_Assigned task_
The response should consist of the data reproduced word for word.

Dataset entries
|---|
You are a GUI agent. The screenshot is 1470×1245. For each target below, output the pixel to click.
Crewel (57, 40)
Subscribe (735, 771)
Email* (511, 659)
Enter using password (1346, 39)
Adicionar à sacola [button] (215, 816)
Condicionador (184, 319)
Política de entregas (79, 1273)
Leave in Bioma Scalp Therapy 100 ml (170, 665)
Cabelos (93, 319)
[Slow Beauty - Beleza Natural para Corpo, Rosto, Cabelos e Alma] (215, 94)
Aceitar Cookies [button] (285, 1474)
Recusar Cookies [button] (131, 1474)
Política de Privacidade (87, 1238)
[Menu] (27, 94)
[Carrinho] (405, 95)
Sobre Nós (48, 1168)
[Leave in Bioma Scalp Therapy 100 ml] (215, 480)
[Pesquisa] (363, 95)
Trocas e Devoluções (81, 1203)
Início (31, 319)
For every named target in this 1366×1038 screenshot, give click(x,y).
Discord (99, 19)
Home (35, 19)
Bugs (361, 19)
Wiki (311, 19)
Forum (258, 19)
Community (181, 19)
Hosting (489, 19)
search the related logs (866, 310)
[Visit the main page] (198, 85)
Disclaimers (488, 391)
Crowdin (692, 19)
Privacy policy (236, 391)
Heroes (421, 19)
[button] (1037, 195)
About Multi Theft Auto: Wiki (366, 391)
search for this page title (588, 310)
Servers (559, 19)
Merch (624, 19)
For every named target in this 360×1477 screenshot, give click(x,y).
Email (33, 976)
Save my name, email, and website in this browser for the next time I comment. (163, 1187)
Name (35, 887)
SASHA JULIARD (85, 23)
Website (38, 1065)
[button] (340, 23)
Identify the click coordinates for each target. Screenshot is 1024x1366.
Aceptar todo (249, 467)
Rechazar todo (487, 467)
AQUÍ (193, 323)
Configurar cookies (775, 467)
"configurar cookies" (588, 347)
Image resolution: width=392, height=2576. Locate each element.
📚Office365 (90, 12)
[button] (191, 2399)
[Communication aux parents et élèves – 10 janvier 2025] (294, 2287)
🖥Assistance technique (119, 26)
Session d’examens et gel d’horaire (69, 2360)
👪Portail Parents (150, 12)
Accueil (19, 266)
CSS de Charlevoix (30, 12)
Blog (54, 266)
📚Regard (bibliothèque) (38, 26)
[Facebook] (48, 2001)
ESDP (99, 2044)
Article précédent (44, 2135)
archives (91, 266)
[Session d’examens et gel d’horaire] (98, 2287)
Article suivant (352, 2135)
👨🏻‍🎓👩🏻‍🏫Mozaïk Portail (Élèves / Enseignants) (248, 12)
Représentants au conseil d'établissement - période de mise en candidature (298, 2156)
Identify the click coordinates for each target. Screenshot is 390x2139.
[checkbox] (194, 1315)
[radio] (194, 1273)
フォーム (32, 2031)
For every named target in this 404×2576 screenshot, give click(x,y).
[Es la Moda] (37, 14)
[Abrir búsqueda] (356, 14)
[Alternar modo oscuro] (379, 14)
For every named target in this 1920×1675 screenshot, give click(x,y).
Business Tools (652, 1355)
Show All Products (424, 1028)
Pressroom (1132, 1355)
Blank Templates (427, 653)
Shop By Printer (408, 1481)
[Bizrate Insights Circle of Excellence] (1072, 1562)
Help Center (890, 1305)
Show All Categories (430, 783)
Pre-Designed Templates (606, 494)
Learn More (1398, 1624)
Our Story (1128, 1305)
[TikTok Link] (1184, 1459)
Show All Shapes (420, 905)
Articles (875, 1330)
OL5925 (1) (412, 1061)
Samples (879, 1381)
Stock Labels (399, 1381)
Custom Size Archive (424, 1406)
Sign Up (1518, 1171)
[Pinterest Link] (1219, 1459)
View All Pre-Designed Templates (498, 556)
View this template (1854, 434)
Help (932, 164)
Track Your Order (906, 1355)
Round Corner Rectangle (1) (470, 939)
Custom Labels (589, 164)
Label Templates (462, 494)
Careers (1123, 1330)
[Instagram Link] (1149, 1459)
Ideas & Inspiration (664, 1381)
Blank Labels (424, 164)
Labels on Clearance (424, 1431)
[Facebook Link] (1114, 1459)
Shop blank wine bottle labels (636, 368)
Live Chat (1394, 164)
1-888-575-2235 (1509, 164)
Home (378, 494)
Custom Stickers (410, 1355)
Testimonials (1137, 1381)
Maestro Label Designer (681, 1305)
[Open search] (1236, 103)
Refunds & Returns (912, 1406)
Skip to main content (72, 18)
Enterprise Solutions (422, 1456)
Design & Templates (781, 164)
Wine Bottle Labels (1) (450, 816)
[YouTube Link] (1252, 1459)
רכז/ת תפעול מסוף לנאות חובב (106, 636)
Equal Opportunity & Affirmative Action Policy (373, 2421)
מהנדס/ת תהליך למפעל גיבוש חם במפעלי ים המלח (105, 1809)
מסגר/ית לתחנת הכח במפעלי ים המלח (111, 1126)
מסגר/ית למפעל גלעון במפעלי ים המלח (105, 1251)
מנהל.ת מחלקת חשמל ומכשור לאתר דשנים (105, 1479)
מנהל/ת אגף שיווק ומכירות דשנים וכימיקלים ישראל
|---|
_Solution below_
You are a GUI agent. The screenshot is 1470×1245. For each target below, output the pixel to click.
Crewel (57, 40)
Subscribe (735, 771)
Email* (511, 659)
Enter using password (1346, 39)
Adicionar à sacola [button] (215, 816)
Condicionador (184, 319)
Política de entregas (79, 1273)
Leave in Bioma Scalp Therapy 100 ml (170, 665)
Cabelos (93, 319)
[Slow Beauty - Beleza Natural para Corpo, Rosto, Cabelos e Alma] (215, 94)
Aceitar Cookies [button] (285, 1474)
Recusar Cookies [button] (131, 1474)
Política de Privacidade (87, 1238)
[Menu] (27, 94)
[Carrinho] (405, 95)
Sobre Nós (48, 1168)
[Leave in Bioma Scalp Therapy 100 ml] (215, 480)
[Pesquisa] (363, 95)
Trocas e Devoluções (81, 1203)
Início (31, 319)
For every named target in this 1366×1038 screenshot, give click(x,y).
Discord (99, 19)
Home (35, 19)
Bugs (361, 19)
Wiki (311, 19)
Forum (258, 19)
Community (181, 19)
Hosting (489, 19)
search the related logs (866, 310)
[Visit the main page] (198, 85)
Disclaimers (488, 391)
Crowdin (692, 19)
Privacy policy (236, 391)
Heroes (421, 19)
[button] (1037, 195)
About Multi Theft Auto: Wiki (366, 391)
search for this page title (588, 310)
Servers (559, 19)
Merch (624, 19)
For every named target in this 360×1477 screenshot, give click(x,y).
Email (33, 976)
Save my name, email, and website in this browser for the next time I comment. (163, 1187)
Name (35, 887)
SASHA JULIARD (85, 23)
Website (38, 1065)
[button] (340, 23)
Identify the click coordinates for each target. Screenshot is 1024x1366.
Aceptar todo (249, 467)
Rechazar todo (487, 467)
AQUÍ (193, 323)
Configurar cookies (775, 467)
"configurar cookies" (588, 347)
Image resolution: width=392, height=2576. Locate each element.
📚Office365 (90, 12)
[button] (191, 2399)
[Communication aux parents et élèves – 10 janvier 2025] (294, 2287)
🖥Assistance technique (119, 26)
Session d’examens et gel d’horaire (69, 2360)
👪Portail Parents (150, 12)
Accueil (19, 266)
CSS de Charlevoix (30, 12)
Blog (54, 266)
📚Regard (bibliothèque) (38, 26)
[Facebook] (48, 2001)
ESDP (99, 2044)
Article précédent (44, 2135)
archives (91, 266)
[Session d’examens et gel d’horaire] (98, 2287)
Article suivant (352, 2135)
👨🏻‍🎓👩🏻‍🏫Mozaïk Portail (Élèves / Enseignants) (248, 12)
Représentants au conseil d'établissement - période de mise en candidature (298, 2156)
Identify the click coordinates for each target. Screenshot is 390x2139.
[checkbox] (194, 1315)
[radio] (194, 1273)
フォーム (32, 2031)
For every named target in this 404×2576 screenshot, give click(x,y).
[Es la Moda] (37, 14)
[Abrir búsqueda] (356, 14)
[Alternar modo oscuro] (379, 14)
For every named target in this 1920×1675 screenshot, give click(x,y).
Business Tools (652, 1355)
Show All Products (424, 1028)
Pressroom (1132, 1355)
Blank Templates (427, 653)
Shop By Printer (408, 1481)
[Bizrate Insights Circle of Excellence] (1072, 1562)
Help Center (890, 1305)
Show All Categories (430, 783)
Pre-Designed Templates (606, 494)
Learn More (1398, 1624)
Our Story (1128, 1305)
[TikTok Link] (1184, 1459)
Show All Shapes (420, 905)
Articles (875, 1330)
OL5925 (1) (412, 1061)
Samples (879, 1381)
Stock Labels (399, 1381)
Custom Size Archive (424, 1406)
Sign Up (1518, 1171)
[Pinterest Link] (1219, 1459)
View All Pre-Designed Templates (498, 556)
View this template (1854, 434)
Help (932, 164)
Track Your Order (906, 1355)
Round Corner Rectangle (1) (470, 939)
Custom Labels (589, 164)
Label Templates (462, 494)
Careers (1123, 1330)
[Instagram Link] (1149, 1459)
Ideas & Inspiration (664, 1381)
Blank Labels (424, 164)
Labels on Clearance (424, 1431)
[Facebook Link] (1114, 1459)
Shop blank wine bottle labels (636, 368)
Live Chat (1394, 164)
1-888-575-2235 (1509, 164)
Home (378, 494)
Custom Stickers (410, 1355)
Testimonials (1137, 1381)
Maestro Label Designer (681, 1305)
[Open search] (1236, 103)
Refunds & Returns (912, 1406)
Skip to main content (72, 18)
Enterprise Solutions (422, 1456)
Design & Templates (781, 164)
Wine Bottle Labels (1) (450, 816)
[YouTube Link] (1252, 1459)
רכז/ת תפעול מסוף לנאות חובב (106, 636)
Equal Opportunity & Affirmative Action Policy (373, 2421)
מהנדס/ת תהליך למפעל גיבוש חם במפעלי ים המלח (105, 1809)
מסגר/ית לתחנת הכח במפעלי ים המלח (111, 1126)
מסגר/ית למפעל גלעון במפעלי ים המלח (105, 1251)
מנהל.ת מחלקת חשמל ומכשור לאתר דשנים (105, 1479)
מנהל/ת אגף שיווק ומכירות דשנים וכימיקלים ישראל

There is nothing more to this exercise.